La diagnostica, gli scenari

Tre gli scenari attuali che vedono in campo la diagnostica in vitro, proiettata ad una crescita costante nel mondo e nel nostro paese, con un mercato che in Italia oggi vale circa 6 miliardi di euro, registrando un +3,2% rispetto al 2023, guidata anche da frontiere molto innovative, come la diagnostica molecolare, dispositivi ed altri device, per la gestione di malattie infettive, antibiotico resistenza e identificazione di ceppi resistenti a antibiotici, oncologia.
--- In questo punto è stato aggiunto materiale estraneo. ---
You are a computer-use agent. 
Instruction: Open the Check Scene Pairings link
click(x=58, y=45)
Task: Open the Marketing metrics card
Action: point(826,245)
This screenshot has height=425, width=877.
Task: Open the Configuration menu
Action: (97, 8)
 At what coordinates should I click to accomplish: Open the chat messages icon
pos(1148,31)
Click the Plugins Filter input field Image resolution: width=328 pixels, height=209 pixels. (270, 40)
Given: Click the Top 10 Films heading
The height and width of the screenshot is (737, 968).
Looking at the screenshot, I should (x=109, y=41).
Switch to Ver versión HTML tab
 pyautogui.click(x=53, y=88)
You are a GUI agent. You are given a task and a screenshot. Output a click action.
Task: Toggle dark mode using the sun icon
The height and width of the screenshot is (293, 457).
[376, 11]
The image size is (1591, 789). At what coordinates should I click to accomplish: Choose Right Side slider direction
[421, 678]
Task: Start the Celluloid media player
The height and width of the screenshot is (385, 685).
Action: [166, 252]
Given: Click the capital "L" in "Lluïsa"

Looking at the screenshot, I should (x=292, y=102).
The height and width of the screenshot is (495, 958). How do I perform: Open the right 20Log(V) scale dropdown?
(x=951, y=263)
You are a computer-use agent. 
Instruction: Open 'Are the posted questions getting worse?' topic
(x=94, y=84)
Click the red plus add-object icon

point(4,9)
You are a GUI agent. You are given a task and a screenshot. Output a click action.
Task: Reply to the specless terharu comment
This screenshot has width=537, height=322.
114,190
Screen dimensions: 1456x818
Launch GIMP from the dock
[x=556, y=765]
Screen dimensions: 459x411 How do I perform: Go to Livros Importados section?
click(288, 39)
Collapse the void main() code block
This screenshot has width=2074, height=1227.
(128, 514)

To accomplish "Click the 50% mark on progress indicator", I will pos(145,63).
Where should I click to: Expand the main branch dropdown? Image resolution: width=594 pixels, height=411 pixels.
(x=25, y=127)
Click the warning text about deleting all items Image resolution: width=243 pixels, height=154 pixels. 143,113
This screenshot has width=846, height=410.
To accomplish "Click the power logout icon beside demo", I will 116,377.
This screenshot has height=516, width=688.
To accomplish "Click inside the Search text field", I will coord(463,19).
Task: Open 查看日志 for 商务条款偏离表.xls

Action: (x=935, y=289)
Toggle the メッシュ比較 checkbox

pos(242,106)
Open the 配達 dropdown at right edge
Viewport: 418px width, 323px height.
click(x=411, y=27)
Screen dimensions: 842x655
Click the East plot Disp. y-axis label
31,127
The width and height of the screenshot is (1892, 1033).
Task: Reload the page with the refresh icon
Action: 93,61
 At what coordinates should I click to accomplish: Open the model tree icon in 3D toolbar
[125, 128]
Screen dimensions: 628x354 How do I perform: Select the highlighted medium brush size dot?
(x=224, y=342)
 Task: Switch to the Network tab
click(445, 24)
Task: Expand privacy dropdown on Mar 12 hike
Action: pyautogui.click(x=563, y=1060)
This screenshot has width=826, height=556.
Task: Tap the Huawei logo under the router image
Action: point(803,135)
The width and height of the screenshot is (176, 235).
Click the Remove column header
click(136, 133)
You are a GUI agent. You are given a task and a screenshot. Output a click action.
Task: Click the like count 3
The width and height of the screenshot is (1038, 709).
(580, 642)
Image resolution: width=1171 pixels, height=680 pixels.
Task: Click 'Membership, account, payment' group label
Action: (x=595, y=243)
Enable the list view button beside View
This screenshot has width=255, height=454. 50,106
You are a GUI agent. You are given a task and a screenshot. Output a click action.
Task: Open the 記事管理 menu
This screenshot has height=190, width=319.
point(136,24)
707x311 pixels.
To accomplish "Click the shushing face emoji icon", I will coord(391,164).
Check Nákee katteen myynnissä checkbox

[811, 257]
Vi è poi la diagnostica di prossimità, con dispositivi portatili e diagnostica di prossimità, che ha attualmente la sua espressione nel self-testing (test per la ricerca di specifici agenti patogeni o di determinate sostanze d’abuso ad esempio), che può essere condotta dalla medicina di base, nelle farmacie, con una decentralizzazione governata da centri di riferimento e ospedali, al fine ultimo di garantire la qualità dei test e la corretta interpretazione dei risultati. Infine la diagnostica avanzata e per immagini che nel fronte più avanzato si servono di applicazioni di IA, entrata ad esempio nell’interpretazioni di TAC, e di deep learning. 

La semplicità

Uno dei parametri guida della diagnostica in vitro e in vivo è la semplicità, ovvero soluzioni in grado di aiutare i medici a superare il “knowledge burden”, l’aggravio di informazioni e notizie che devono essere gestiti, con un ruolo chiave in ambito di screening, diagnosi precoce, monitoraggio e prognosi, specificatamente con soluzioni capaci di anticipare gli outcome di una patologia con dei test su determinati marcatori che si comportano in maniera diversa nelle vari fasi della malattia, supportando quindi il clinico nelle decisioni terapeutiche.

Non ultimo, la diagnostica avanzata può essere integrata con tecnologie digitali e telemedicina, in ricerca per l’identificazione di fattori di rischio e stratificazione dei pazienti a rischio più elevato, targeting terapeutico, treat to target, nella gestione delle malattie, follow-up e self management, aiutando il paziente nella gestione della propria patologia.

Il biotech ha permesso, dunque, di raggiungere soluzioni terapeutiche ad altissima innovatività e sempre più personalizzate, ha consentito di rivoluzionare la cura di malattie complesse, compreso alcune fra le rare, di integrare tecnologie, capitale umano e know-how scientifico, con un sensibile impatto economico e sociale, di promuovere collaborazioni e sinergie. Come a dire che la complessità richiede multidisciplinarietà e il presente e il futuro (del biotech) muovono in questa direzione.